Finally, entering step S205, vectorization labeled data establishes training pattern N based on one or more.This field skill Art personnel understand that machine learning model is divided into supervised learning and unsupervised learning two major classes according to workable data type.Prison Educational inspector practise mainly include for classify and for recurrence model: where classification include linear classifier (such as LR), supporting vector Machine (SVM), naive Bayesian (NB), k nearest neighbor (KNN), decision tree (DT), integrated model (RF/GDBT etc.), recurrence includes: line Property recurrence, support vector machines (SVM), k nearest neighbor (KNN), regression tree (DT), integrated model (ExtraTrees/RF/GDBT), and Unsupervised learning specifically includes that data clusters (K-means)/Data Dimensionality Reduction (PCA) etc., i.e., the described training pattern N at least wrap It includes LR model, NB model, integrated model or returns correlation model.

Fig. 6 shows the fifth embodiment of the present invention, determines the idiographic flow schematic diagrams of the characterization rules specifically, Include the following steps:

Firstly, entering step S2031, classifier is created, one group has the training data label of label to show these data The generic of (observation), disaggregated model is according to these training datas, the model parameter of training oneself, learn out one be suitble to this The classifier of group data, as creation classifier.

Then, S2032 is entered step, training classifier, when there is new data to need to carry out classification judgement, so that it may by this group Data give the classifier succeeded in school as input and are judged and (obtain label), and the data that training pattern has marked are used to It establishes model discovery rule and subsequently enters step S2033, obtain prediction result, the data marked, only mark It conceals, then gives trained model, comparison result and original mark judge the learning ability of the model.

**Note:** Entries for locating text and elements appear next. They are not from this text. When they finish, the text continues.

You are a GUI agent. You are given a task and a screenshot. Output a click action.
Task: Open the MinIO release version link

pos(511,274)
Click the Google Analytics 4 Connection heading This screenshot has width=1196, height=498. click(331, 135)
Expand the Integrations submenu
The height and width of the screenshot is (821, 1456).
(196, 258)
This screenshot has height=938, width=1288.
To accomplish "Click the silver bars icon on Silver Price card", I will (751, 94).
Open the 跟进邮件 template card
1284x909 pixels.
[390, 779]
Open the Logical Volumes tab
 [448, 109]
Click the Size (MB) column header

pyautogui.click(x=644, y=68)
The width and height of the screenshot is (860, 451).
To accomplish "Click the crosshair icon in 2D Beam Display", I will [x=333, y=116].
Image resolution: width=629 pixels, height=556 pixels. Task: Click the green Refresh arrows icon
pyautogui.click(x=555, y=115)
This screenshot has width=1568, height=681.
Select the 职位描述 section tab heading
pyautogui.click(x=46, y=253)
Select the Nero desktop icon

Finally, S2034 is entered step, and calculating accuracy rate and recall rate, accuracy rate, all predictions pair, positive class is pre- Positive class (TP) is surveyed into, negative class is predicted into negative class (TN), accuracy rate=(TP+TN)/total quantity, accurate rate: by taking two classification as an example, It predicts that the sample being positive is genuine positive sample, the prediction of positive class is positive class (TP), the prediction of negative class is positive class (FP), recall rate: How many is predicted correctly, the prediction of positive class at positive class (TP), to predict at negative class (FN) positive class for direct proportion in sample.

Fig. 7 shows the sixth embodiment of the present invention, based on training pattern N to the user data M of K mobile end subscriber Portrait prediction is carried out, determines the idiographic flow schematic diagram of training pattern N+S+1, specifically, is included the following steps:

Firstly, entering step S1021, draw a portrait based on user data M of the training pattern N to K mobile end subscriber pre- It surveys, the T portrait label that the determining user data M with described K mobile end subscriber matches, wherein K > 1, T > 1, in this way Embodiment in, the mobile end subscriber be it is multiple, in a preferred embodiment, be based on training pattern, multiple numbers of users APP application program in containing B doctor, i.e., the described user data M be B doctor, and the portrait label be doctor this Big scope.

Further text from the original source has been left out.